The company didn’t borrow the shares for shorting in the conventional sense. To quote one company’s website: “The equity becomes part of our portfolio for the financing term, but the borrower retains all beneficial ownership and upside from the asset upon completion of the financing term.” They didn’t mention the borrower also retains all the downside.
If the collateral value drops, the borrower must make up the difference with a cash payment. If not, the lender sells shares to cover the new LTV.
The Company profited by selling shares at a higher price during the rising market, like 100,000 shares valued at 70p collateralized at 50p, sold at £1.50, yielding £100,000 pending loan completion, none of which went to the borrower.
The lender aims to repurchase the shares at a lower price than sold (the short). If the borrower is lucky, the SP will have risen above the original cost, enabling repayment and profit on more than than shore originally owned. If not, margin calls and missed repayments lead to collateral liquidation and loss to the borrower.
For instance, on £50,000 loan, if repaid at 20p per share, gives the lender £20,000. In reality, the lender hasn’t owned the shares for months, thus avoiding replacement.

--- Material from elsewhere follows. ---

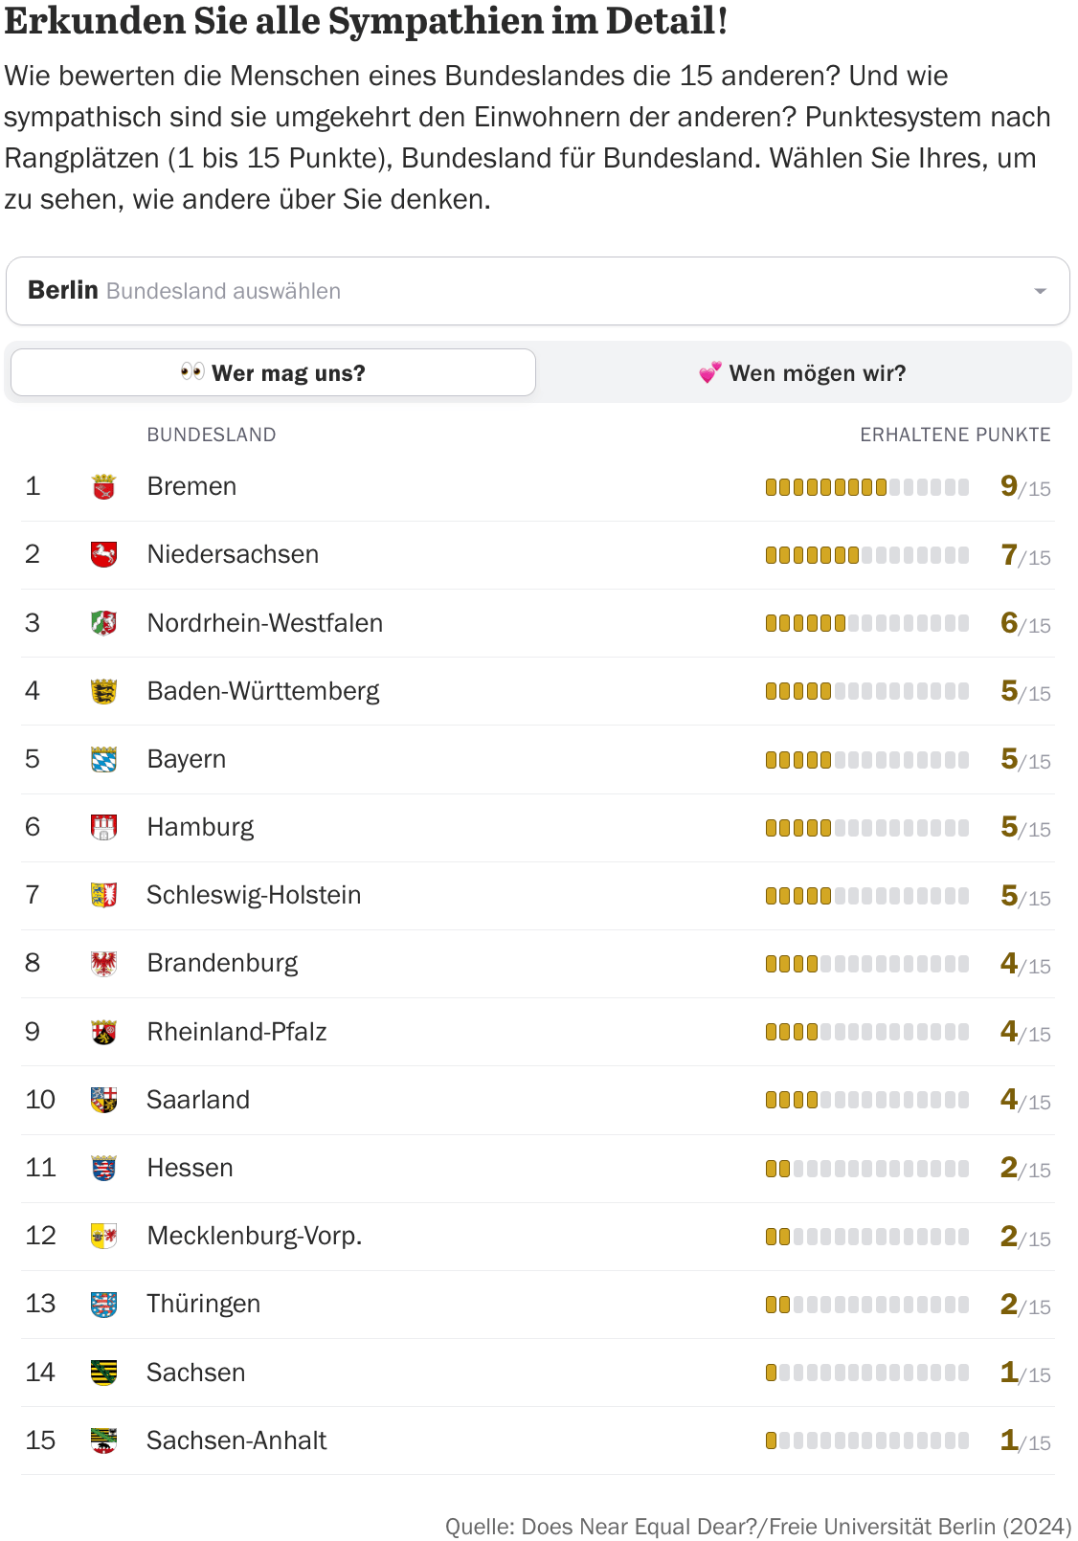Viewport: 1078px width, 1541px height.
Task: Click the Bremen points bar
Action: pos(866,487)
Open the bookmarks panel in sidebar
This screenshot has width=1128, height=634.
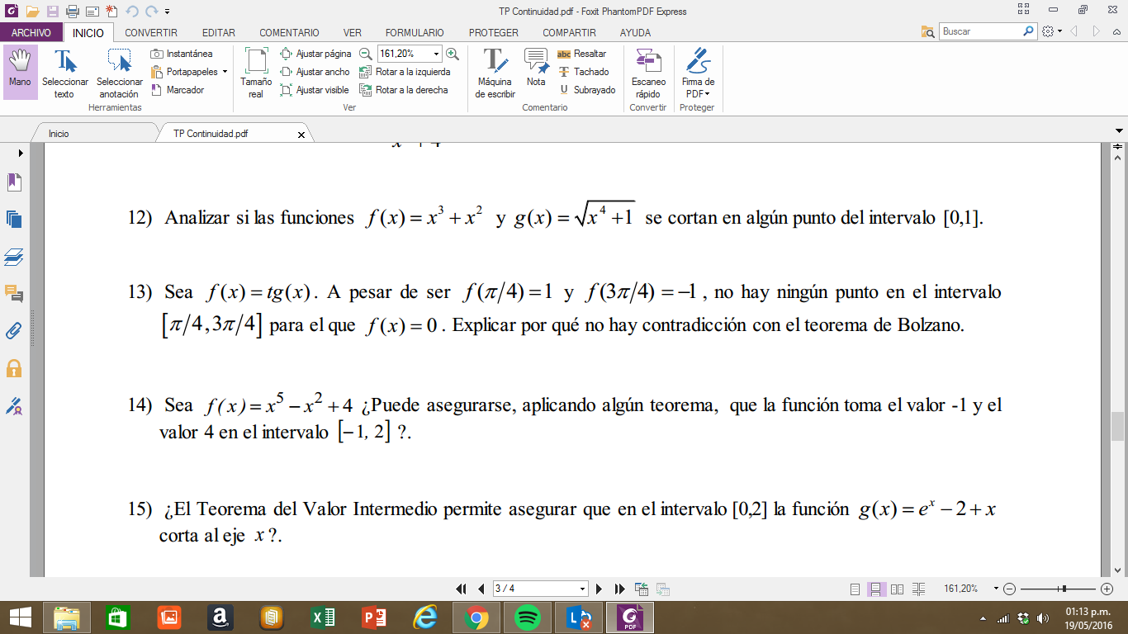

The lender earns a minimum £130,000 (0n 100,000 shares) for NO RISK. As the borrower still owes £30,000, which the lender will pursue. Potentially, lender could make between £130,000 and £160,000, meanwhile the borrower is wiped out. The above is an example, in reality, millions of shares were involved, based on the mistaken belief that share values only rise. Investors should accept potential losses or accept adult supervision.
This isn’t theoretical or a hypothesis. It happened.